* Extracto de la fuente:
En cuanto al País Vasco, también se podría recordar que la única organización fundada bajo el franquismo que persistió sin aceptar la democracia tras la muerte del dictador fue ETA, cuya actividad terrorista se dedicaba a sabotear cada semana el pacto constitucional con un reguero de cadáveres que no era sino la más perfecta demostración del odio del nacionalismo al concepto moderno de democracia, entendida como vacío común no vinculado a contenidos naturales. Los cadáveres eran el recuerdo de ese vínculo natural para ellos irrenunciable, como lo había sido para Franco y lo sigue siendo para los diputados de Bildu que apoyan ahora a Sánchez y en general para los esencialistas de toda laya, ya sean los de Abascal o los de Puigdemont.
Pero nada de esto, huelga decirlo, interesa a Sánchez, que solo necesita a Franco para presentarse como salvador de la patria frente a un supuesto revival del franquismo a manos del PP y Vox. Franco se mantuvo en el poder, entre otras cosas, gracias a un constante memento de su cruzada, sin dejar de azuzar ni un día el espantajo del comunismo y el contubernio judeomasónico. De la misma manera, Sánchez, para mantener el apoyo de sus variopintos socios, necesita resucitar a Franco, simplificar y vaciar la historia y urdir un relato histórico a su imagen y semejanza que le permita fomentar la discordia y el enconamiento entre españoles, como prometió en su irresponsable discurso de investidura.

* Tareas del ejercicio:
1. Edita el texto sobre Sánchez y Franco: vuelve a escribir todo lo que va desde "Pero nada de" hasta "discurso de investidura." y cambia "discordia" por "división".
2. Enumera todas las personas que el texto sobre Sánchez y Franco menciona por su apellido.
3. Prosigue el texto sobre Sánchez y Franco a partir de su última frase.

* Datos proporcionados:
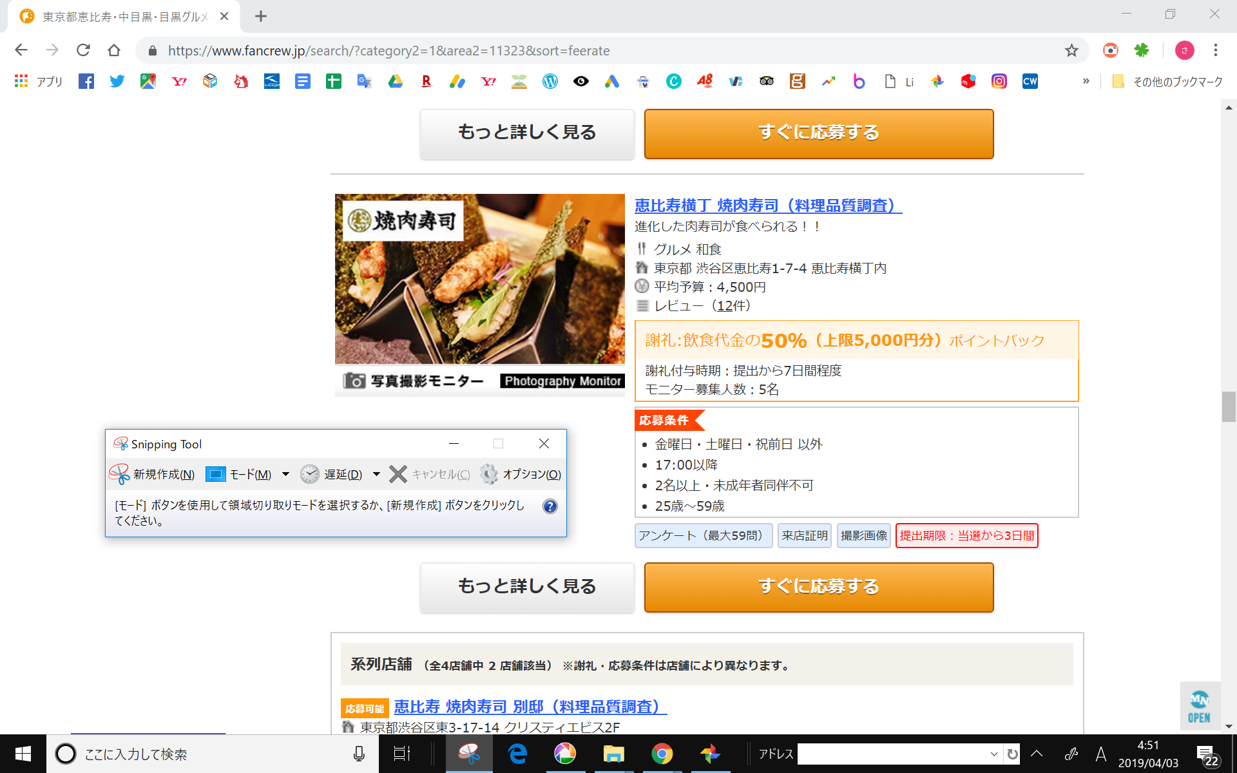Viewport: 1237px width, 773px height.
Task: Show more hidden bookmarks chevron
Action: [1086, 81]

* Respuestas por tarea:
1.
Pero nada de esto, huelga decirlo, interesa a Sánchez, que solo necesita a Franco para presentarse como salvador de la patria frente a un supuesto revival del franquismo a manos del PP y Vox. Franco se mantuvo en el poder, entre otras cosas, gracias a un constante memento de su cruzada, sin dejar de azuzar ni un día el espantajo del comunismo y el contubernio judeomasónico. De la misma manera, Sánchez, para mantener el apoyo de sus variopintos socios, necesita resucitar a Franco, simplificar y vaciar la historia y urdir un relato histórico a su imagen y semejanza que le permita fomentar la división y el enconamiento entre españoles, como prometió en su irresponsable discurso de investidura.

2. Franco, Sánchez, Abascal, Puigdemont

3.
Aquel 8 de mayo de 1985, Richard von Waizsäcker habló de la necesidad de afrontar la verdad ohne Beschönigung und ohne Einseitigkeit, «sin disimulos ni parcialidad», justo lo contrario de lo que ha empezado a hacer nuestro presidente con su característica y tóxica puerilidad. Este nuevo 1975 que nos ha anunciado promete estar dividido entre su vulgar demagogia y la estupidez no menos populista que se dispone a contestarle con loas a las ocultas bondades del franquismo. Pero unos y otros harían bien en recordar las palabras finales de Waizsäcker. Mutatis mutandis podrían aplicarse a nuestro país y aun a toda Europa:
«Ningún país ni nadie alcanza nunca la perfección moral. Hemos aprendido como seres humanos y como tales seguimos siendo vulnerables. Pero tenemos la capacidad de superar las amenazas una y otra vez. Hitler siempre trabajó para fomentar los prejuicios, la enemistad y el odio. A los jóvenes les pedimos que no se dejen arrastrar por la enemistad y el odio contra otras personas, contra rusos o estadounidenses, contra judíos o turcos, contra progresistas o conservadores, contra blancos o negros. Aprended a vivir juntos y no enfrentados. También nosotros, como políticos elegidos democráticamente, debemos tenerlo en cuenta y dar ejemplo de ello. Honremos la libertad. Trabajemos por la paz. Respetemos la ley. Honremos nuestras normas internas de justicia. Hoy, 8 de mayo, afrontemos la verdad tan bien como podamos».
Feliz año.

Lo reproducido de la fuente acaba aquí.